Сизый потянулся к нему стопкой. Лученков вопросительно взглянул на хозяина. Тот возвёл глаза к потолку.


– И, взяв хлеб и благодарив, преломил и подал им, говоря: сие есть тело Мое...


Сизый психанул:


– Какое тут на хрен тело моё?! Первач – лучше не бывает.


– А ты не перебивай, – строго сказал хозяин. – Прости им, Господи, не ведают сами, что болтают. Сосуд диавольский – но да будет на сей раз не во зло, а на пользу.


– Значит, каждый пьёт за своё, – нашёл компромиссное решение Клёпа.


Дружно звякнули наполненные стопки. Выпили молча. Глеб и Сизый потянулись за капустой.


Клёпа несколько секунд посидел зажмурясь, как бы прислушиваясь к тому, как самогон проваливается в его желудок, и тряхнул головой:


– Иы-ыыых, хороша б..!


Хозяйка мазнула по его лицу растревоженным взглядом, поправив платок, полезла в погреб.

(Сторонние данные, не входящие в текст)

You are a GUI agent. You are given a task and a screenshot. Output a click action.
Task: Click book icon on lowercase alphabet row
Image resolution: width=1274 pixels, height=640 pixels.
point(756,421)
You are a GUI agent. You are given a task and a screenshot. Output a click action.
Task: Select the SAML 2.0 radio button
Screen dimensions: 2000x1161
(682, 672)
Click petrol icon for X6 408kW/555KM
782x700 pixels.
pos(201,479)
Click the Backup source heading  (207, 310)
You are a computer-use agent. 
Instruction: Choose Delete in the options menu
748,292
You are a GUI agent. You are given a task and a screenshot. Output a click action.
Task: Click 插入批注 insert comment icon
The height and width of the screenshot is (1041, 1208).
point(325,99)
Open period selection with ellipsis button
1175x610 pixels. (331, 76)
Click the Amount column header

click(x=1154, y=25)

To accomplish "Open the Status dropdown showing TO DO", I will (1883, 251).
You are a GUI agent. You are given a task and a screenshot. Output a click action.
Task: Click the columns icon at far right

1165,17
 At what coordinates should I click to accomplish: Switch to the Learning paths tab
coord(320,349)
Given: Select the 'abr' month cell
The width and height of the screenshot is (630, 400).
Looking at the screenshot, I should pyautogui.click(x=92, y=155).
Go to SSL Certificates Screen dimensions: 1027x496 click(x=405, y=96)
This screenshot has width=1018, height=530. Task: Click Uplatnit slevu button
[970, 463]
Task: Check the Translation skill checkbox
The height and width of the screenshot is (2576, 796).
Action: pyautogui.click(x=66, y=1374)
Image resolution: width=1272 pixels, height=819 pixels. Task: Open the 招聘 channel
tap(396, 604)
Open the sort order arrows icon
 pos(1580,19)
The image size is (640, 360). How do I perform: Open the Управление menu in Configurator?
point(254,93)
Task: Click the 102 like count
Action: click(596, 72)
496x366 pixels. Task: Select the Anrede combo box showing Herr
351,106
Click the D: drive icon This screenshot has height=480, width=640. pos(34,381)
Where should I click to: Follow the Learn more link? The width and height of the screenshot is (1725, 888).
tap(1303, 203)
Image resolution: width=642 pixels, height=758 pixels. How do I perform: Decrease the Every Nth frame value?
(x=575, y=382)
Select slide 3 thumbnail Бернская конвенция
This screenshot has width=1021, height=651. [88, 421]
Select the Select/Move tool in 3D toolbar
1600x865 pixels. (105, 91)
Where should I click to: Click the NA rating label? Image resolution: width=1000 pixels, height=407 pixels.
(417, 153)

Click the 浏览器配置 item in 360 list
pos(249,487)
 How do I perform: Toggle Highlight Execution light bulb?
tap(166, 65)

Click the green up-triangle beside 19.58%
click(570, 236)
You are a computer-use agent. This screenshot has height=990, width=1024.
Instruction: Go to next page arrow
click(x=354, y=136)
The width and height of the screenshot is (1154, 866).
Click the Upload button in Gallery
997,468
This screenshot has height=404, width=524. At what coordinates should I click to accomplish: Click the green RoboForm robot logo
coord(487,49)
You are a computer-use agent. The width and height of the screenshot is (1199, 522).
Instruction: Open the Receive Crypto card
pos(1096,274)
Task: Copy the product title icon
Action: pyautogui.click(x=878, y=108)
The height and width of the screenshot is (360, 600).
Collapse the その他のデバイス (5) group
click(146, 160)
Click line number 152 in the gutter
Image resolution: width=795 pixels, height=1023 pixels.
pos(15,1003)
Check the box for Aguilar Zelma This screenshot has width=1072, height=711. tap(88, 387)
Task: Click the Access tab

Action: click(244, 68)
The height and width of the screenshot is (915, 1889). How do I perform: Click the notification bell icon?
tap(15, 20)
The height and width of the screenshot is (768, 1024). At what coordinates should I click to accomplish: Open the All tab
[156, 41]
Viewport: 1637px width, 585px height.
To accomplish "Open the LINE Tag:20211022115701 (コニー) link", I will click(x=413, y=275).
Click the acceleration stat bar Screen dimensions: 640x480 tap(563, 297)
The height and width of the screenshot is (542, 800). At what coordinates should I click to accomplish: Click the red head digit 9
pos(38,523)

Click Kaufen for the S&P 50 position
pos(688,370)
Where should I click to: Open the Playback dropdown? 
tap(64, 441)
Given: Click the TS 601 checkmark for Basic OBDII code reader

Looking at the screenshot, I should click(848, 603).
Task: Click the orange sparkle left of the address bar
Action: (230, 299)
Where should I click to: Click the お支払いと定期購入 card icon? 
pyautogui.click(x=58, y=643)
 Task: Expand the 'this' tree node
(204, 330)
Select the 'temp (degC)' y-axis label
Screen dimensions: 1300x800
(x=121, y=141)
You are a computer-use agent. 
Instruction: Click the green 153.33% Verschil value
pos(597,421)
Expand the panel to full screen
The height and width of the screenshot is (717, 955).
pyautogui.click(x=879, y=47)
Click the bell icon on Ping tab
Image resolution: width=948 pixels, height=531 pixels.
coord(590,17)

Старик крякнул, одной рукой принялся сноровисто сворачивать самокрутку.


– Распустилось нынешнее войско при власти безбожной. При женчине матерно выражаться не стесняются. В старое время...


Его не слушали. Штрафники торопливо ели. Некоторое время слышалось сопение простуженных носов и голодное чавканье.


Раскрасневшаяся хозяйка принесла из погреба кусок сала.


Дождавшись когда она выйдет в сени, Клёпа, подмигнул, пощелкивая пальцами:


– А можно здесь и тормознуться. Я не против. Бабочка похоже тоже. Отчего солдат гладок? Поел да на бок!


– Ну, правильно, правильно – кивал старик, роняя крупный пепел на пол. – Правильно... Вот я помню ишшо в первую Германскую...


В избе мерцал тусклый свет. За оконцем наплывали ровные небесные сумерки.